▸ GIVEN REQUEST
Render the lines below as a Markdown table with the columns Row and Text, numbering each line in order and leaving out blank lines.

════

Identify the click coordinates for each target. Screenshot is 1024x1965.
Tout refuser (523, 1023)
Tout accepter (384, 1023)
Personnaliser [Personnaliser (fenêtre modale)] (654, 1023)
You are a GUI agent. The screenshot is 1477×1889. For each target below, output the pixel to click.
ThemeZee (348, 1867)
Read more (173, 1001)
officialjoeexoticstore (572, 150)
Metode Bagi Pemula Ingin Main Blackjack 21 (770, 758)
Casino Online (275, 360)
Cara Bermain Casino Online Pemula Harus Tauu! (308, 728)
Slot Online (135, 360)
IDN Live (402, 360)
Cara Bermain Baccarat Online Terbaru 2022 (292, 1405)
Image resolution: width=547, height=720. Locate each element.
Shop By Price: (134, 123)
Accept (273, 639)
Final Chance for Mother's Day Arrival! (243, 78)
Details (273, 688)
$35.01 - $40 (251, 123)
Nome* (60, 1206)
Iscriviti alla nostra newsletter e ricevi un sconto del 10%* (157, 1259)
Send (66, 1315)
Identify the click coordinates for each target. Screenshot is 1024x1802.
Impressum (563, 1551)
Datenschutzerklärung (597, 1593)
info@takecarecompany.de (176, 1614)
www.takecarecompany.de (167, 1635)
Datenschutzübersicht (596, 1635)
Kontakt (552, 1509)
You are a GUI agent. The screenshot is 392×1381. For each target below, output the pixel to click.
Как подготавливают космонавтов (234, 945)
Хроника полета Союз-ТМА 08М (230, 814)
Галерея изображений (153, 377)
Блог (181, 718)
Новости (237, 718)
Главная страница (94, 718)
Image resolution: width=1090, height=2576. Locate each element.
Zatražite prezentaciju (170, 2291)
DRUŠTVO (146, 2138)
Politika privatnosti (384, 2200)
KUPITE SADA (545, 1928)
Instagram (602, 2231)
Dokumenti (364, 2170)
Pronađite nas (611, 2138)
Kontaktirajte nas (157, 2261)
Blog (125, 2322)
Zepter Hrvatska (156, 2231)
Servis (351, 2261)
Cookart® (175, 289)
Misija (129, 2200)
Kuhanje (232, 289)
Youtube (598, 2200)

════

▸ ANSWER TO THE PROBLEM
| Row | Text |
|---|---|
| 1 | Identify the click coordinates for each target. Screenshot is 1024x1965. |
| 2 | Tout refuser (523, 1023) |
| 3 | Tout accepter (384, 1023) |
| 4 | Personnaliser [Personnaliser (fenêtre modale)] (654, 1023) |
| 5 | You are a GUI agent. The screenshot is 1477×1889. For each target below, output the pixel to click. |
| 6 | ThemeZee (348, 1867) |
| 7 | Read more (173, 1001) |
| 8 | officialjoeexoticstore (572, 150) |
| 9 | Metode Bagi Pemula Ingin Main Blackjack 21 (770, 758) |
| 10 | Casino Online (275, 360) |
| 11 | Cara Bermain Casino Online Pemula Harus Tauu! (308, 728) |
| 12 | Slot Online (135, 360) |
| 13 | IDN Live (402, 360) |
| 14 | Cara Bermain Baccarat Online Terbaru 2022 (292, 1405) |
| 15 | Image resolution: width=547, height=720. Locate each element. |
| 16 | Shop By Price: (134, 123) |
| 17 | Accept (273, 639) |
| 18 | Final Chance for Mother's Day Arrival! (243, 78) |
| 19 | Details (273, 688) |
| 20 | $35.01 - $40 (251, 123) |
| 21 | Nome* (60, 1206) |
| 22 | Iscriviti alla nostra newsletter e ricevi un sconto del 10%* (157, 1259) |
| 23 | Send (66, 1315) |
| 24 | Identify the click coordinates for each target. Screenshot is 1024x1802. |
| 25 | Impressum (563, 1551) |
| 26 | Datenschutzerklärung (597, 1593) |
| 27 | info@takecarecompany.de (176, 1614) |
| 28 | www.takecarecompany.de (167, 1635) |
| 29 | Datenschutzübersicht (596, 1635) |
| 30 | Kontakt (552, 1509) |
| 31 | You are a GUI agent. The screenshot is 392×1381. For each target below, output the pixel to click. |
| 32 | Как подготавливают космонавтов (234, 945) |
| 33 | Хроника полета Союз-ТМА 08М (230, 814) |
| 34 | Галерея изображений (153, 377) |
| 35 | Блог (181, 718) |
| 36 | Новости (237, 718) |
| 37 | Главная страница (94, 718) |
| 38 | Image resolution: width=1090, height=2576. Locate each element. |
| 39 | Zatražite prezentaciju (170, 2291) |
| 40 | DRUŠTVO (146, 2138) |
| 41 | Politika privatnosti (384, 2200) |
| 42 | KUPITE SADA (545, 1928) |
| 43 | Instagram (602, 2231) |
| 44 | Dokumenti (364, 2170) |
| 45 | Pronađite nas (611, 2138) |
| 46 | Kontaktirajte nas (157, 2261) |
| 47 | Blog (125, 2322) |
| 48 | Zepter Hrvatska (156, 2231) |
| 49 | Servis (351, 2261) |
| 50 | Cookart® (175, 289) |
| 51 | Misija (129, 2200) |
| 52 | Kuhanje (232, 289) |
| 53 | Youtube (598, 2200) |